▶ **INFORMATION SHOWN**:
....................

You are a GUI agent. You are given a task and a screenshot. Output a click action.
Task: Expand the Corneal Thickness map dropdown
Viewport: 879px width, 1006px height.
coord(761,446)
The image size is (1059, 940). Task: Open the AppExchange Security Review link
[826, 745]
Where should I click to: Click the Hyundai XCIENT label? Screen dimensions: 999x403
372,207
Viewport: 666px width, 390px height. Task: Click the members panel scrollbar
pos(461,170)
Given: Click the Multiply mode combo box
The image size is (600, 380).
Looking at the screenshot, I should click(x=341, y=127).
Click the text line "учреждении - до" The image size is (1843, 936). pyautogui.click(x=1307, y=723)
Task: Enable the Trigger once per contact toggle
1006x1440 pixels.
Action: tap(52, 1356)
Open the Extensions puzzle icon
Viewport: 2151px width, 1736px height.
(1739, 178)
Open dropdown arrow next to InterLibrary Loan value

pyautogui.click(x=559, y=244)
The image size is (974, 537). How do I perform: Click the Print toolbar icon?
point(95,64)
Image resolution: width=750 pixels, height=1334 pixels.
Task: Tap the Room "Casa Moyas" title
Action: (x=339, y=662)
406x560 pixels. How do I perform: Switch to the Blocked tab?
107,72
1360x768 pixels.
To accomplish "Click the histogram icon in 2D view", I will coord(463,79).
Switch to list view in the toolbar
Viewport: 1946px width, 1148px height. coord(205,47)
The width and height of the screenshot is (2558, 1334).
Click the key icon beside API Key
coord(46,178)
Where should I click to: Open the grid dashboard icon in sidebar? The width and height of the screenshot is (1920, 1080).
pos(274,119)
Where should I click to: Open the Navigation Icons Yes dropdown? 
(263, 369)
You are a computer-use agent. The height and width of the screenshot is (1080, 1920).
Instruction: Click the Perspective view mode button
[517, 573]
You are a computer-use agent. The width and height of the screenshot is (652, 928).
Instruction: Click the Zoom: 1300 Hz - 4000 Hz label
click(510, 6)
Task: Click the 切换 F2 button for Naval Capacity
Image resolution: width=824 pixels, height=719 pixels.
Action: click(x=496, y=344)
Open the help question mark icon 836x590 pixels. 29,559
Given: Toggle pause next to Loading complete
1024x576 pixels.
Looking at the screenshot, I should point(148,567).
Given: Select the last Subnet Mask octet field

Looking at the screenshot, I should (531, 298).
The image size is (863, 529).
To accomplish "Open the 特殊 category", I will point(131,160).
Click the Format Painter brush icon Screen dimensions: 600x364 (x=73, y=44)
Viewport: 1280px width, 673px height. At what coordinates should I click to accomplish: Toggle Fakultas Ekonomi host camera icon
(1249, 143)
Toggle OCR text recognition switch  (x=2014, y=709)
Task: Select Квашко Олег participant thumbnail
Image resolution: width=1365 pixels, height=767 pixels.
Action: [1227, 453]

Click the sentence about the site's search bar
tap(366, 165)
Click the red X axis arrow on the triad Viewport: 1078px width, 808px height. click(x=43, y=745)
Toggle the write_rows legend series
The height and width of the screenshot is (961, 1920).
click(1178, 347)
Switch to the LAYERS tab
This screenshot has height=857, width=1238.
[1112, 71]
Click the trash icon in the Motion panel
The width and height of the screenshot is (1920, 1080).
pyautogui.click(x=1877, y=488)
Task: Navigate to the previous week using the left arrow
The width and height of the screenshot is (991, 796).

....................

▶ **TO DO**: Please report each line of the listing above that contains the string "should", copying every such line in full; case counts.

▶ **FINISHED TASK**:
Where should I click to: Click the Hyundai XCIENT label? Screen dimensions: 999x403
Looking at the screenshot, I should click(x=341, y=127).
Where should I click to: Open the grid dashboard icon in sidebar? The width and height of the screenshot is (1920, 1080).
Where should I click to: Open the Navigation Icons Yes dropdown? 
Looking at the screenshot, I should point(148,567).
Looking at the screenshot, I should (531, 298).
Viewport: 1280px width, 673px height. At what coordinates should I click to accomplish: Toggle Fakultas Ekonomi host camera icon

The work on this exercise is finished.